Antrix Corporation, ISRO's commercial entity, has quietly taken up direct overseas marketing of Indian remote-sensing (IRS) data. It's curtains for its decade-old tie-up with the erstwhile Space Imaging Corp, which was selling the data almost across the world.

Antrix's Executive Director, Mr K.R. Sridhara Murthi, confirmed that his company now deals with its overseas markets for IRS imageries directly. The exclusive arrangement with Space Imaging (SI), its marketing ally since 1994, ceased automatically when Orbimage acquired the US-based SI earlier this year, Mr Murthi told Business Line.
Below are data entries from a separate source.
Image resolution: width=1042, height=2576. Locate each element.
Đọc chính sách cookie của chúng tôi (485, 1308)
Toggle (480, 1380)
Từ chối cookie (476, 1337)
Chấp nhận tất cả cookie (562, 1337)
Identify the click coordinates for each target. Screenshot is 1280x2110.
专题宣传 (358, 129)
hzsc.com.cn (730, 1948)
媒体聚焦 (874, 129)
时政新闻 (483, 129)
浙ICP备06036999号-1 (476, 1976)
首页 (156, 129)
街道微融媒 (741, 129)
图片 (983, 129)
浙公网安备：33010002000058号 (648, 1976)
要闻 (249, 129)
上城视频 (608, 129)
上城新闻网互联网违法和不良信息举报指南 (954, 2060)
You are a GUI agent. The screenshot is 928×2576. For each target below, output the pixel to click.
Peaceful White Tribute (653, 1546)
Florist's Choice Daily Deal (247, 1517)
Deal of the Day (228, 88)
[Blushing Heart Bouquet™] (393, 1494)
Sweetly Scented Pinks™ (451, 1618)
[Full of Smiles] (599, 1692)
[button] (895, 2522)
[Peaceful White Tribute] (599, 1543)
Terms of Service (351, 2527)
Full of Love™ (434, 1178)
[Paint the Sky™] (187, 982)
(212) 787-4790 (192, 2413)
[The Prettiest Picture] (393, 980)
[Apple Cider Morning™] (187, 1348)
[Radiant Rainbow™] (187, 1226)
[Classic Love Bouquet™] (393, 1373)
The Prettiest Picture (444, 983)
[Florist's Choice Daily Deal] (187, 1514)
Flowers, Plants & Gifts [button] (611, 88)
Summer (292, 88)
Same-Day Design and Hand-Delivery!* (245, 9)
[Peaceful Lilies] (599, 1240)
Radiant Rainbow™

In January 2004, Antrix and SI extended a contract to market downlinks and imageries from ISRO's Resourcesat. Now, Antrix has worked out an understanding with GeoEye - the post-merger entity of SI and Orbimage - to service part of that older deal, according to Mr Murthi.

New strategy

The new `direct' strategy "would involve expanding reseller network; selective licensing and addition of international ground stations for future satellites; and engagement of dedicated market alliances that work exclusively to enhance the IRS brand impact."

Antrix has linked up with a polar station in Norway for downlinks and may set up one in Antarctica. Tie-ups are happening with resellers in Turkey, Brazil, Canada, Greece and Australia. It would also rely on international ground stations for easy downlink and territorial market development.

The market mix would also warrant strengthening Antrix's 50-strong core marketing and customer support team, all at an investment of around $ 2 million (about Rs 9 crore) over the next couple of years, Mr Murthi said.

The move to go it alone reportedly also stems from the successor company's waning commitment to building ISRO's pie in a highly volatile $1-billion-strong imagery market. That, in turn, is because US sellers are said to be anyway nurtured well by US geospatial-intelligence agencies such as the NGA that buy up the bulk of high-resolution data for the military under special federal programmes.

So far, Indian imagery products and services worth $60 million (about Rs 270 crore) have been exported worldwide. ISRO entered the global Earth imageries market with a bang in 1994 with IRS-1C data and quickly gained ground against established US and French players. Today, it is one of the three top producers of high-quality data.

This would soon include the one-metre data that will be commercially available from the upcoming Cartosat-2; and significantly boost Antrix's revenue (of over Rs 400 crore) and market share when that happens, Mr Murthi said.